## Task directions
Among the lines below, which ones contain the word "agent"? Copy every such line.

Saved data entries:
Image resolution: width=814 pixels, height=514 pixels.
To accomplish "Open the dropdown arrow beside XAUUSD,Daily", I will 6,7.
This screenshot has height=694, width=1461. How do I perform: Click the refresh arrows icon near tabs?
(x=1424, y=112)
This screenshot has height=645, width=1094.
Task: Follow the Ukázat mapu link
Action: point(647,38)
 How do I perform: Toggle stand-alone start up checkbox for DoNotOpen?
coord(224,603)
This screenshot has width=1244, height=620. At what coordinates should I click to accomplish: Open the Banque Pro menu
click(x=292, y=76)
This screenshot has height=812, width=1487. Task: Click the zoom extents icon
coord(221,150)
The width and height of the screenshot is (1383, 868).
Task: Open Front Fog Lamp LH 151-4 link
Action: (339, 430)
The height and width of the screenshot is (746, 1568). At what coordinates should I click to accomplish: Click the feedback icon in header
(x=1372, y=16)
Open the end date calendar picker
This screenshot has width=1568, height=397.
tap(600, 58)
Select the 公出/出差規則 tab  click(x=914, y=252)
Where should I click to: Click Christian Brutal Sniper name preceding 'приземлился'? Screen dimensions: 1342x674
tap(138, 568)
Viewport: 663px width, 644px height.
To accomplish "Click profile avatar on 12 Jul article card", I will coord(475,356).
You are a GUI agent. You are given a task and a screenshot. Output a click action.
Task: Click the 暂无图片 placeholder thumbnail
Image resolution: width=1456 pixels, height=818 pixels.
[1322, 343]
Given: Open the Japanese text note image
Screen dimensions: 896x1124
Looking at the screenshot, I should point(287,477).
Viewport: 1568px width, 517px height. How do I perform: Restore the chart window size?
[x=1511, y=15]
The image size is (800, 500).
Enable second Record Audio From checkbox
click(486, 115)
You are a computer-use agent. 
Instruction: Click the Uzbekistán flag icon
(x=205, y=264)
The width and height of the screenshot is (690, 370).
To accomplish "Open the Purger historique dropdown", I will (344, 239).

## Task output
You are a GUI agent. You are given a task and a screenshot. Output a click action.
You are a computer-use agent. 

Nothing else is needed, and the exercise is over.